The word "computer" may appear in some lines of the data; copy every such line.

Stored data
────────

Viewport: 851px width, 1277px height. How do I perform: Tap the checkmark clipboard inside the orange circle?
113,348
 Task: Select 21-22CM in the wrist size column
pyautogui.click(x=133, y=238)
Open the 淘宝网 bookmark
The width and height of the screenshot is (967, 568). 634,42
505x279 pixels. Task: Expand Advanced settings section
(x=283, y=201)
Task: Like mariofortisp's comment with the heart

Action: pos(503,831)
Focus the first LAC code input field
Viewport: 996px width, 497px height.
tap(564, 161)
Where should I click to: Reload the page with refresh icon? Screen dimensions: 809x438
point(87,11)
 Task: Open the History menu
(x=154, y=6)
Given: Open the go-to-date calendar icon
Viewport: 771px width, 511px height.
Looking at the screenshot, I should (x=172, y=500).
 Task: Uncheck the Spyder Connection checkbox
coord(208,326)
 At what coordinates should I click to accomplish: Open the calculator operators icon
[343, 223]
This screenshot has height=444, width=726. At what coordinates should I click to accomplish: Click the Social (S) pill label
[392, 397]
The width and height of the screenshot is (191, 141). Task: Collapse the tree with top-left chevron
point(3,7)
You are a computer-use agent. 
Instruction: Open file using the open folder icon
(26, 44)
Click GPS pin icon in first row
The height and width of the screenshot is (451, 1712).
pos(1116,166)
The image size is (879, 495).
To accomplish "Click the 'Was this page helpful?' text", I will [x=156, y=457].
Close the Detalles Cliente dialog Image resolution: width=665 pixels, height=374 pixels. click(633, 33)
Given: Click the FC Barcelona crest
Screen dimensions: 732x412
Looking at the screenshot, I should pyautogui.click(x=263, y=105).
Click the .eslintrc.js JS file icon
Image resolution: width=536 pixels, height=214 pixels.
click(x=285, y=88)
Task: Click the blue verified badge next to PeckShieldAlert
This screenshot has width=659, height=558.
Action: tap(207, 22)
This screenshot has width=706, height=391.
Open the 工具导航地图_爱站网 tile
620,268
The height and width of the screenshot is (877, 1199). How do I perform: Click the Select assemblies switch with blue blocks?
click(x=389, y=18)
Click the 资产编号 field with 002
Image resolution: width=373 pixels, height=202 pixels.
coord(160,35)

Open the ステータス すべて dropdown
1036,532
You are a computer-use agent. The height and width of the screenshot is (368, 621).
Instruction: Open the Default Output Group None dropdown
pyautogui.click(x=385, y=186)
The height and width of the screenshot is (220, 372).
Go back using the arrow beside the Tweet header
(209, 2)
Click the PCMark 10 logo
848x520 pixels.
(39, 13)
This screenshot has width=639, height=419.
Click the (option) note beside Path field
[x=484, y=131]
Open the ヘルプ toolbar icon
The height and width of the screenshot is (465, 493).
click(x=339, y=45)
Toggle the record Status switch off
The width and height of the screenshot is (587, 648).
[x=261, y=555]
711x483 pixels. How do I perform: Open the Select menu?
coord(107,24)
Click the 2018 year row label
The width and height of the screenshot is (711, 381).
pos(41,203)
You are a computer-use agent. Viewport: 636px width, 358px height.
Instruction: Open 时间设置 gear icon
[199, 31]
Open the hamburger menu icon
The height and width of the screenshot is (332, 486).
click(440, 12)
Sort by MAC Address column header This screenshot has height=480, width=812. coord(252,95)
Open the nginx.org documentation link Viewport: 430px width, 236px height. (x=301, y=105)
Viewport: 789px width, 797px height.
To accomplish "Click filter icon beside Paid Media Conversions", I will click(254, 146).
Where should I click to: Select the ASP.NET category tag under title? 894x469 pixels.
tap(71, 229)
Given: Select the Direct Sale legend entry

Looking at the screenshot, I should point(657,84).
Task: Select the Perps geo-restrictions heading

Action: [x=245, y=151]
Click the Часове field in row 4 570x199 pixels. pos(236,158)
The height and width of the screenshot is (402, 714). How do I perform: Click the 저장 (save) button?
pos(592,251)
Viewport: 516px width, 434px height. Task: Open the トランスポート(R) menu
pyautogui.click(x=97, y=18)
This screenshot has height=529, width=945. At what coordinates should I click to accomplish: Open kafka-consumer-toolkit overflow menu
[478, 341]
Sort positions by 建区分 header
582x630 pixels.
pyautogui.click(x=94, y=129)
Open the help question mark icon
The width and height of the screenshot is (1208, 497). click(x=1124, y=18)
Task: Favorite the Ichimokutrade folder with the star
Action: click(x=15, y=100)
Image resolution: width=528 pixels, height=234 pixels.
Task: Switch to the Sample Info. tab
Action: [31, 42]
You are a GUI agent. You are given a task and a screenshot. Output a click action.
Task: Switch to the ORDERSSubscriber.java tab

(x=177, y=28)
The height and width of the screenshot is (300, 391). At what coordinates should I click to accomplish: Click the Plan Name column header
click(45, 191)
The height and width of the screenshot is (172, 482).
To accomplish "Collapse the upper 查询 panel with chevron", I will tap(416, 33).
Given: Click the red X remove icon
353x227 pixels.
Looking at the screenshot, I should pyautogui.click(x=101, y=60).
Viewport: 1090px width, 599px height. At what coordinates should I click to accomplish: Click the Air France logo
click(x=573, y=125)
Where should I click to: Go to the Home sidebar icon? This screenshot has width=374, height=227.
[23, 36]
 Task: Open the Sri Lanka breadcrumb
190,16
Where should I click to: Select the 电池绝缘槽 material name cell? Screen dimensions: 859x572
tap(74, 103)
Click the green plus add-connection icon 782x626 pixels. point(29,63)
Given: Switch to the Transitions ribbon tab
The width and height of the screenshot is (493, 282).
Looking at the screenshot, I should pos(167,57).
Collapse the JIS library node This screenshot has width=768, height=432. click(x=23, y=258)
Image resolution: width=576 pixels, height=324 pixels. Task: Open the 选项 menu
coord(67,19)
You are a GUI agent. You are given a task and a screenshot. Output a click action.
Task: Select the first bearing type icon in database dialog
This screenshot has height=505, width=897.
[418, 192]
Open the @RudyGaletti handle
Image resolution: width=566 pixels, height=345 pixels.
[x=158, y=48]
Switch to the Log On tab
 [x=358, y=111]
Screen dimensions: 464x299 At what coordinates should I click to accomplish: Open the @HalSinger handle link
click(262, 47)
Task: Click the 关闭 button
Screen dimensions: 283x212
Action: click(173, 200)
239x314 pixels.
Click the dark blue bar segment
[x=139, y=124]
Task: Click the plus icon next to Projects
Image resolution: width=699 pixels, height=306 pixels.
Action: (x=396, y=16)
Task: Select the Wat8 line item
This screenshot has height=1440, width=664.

────────

▸ The completed task:
You are a computer-use agent. 
You are a computer-use agent. The height and width of the screenshot is (368, 621).
You are a computer-use agent. Viewport: 636px width, 358px height.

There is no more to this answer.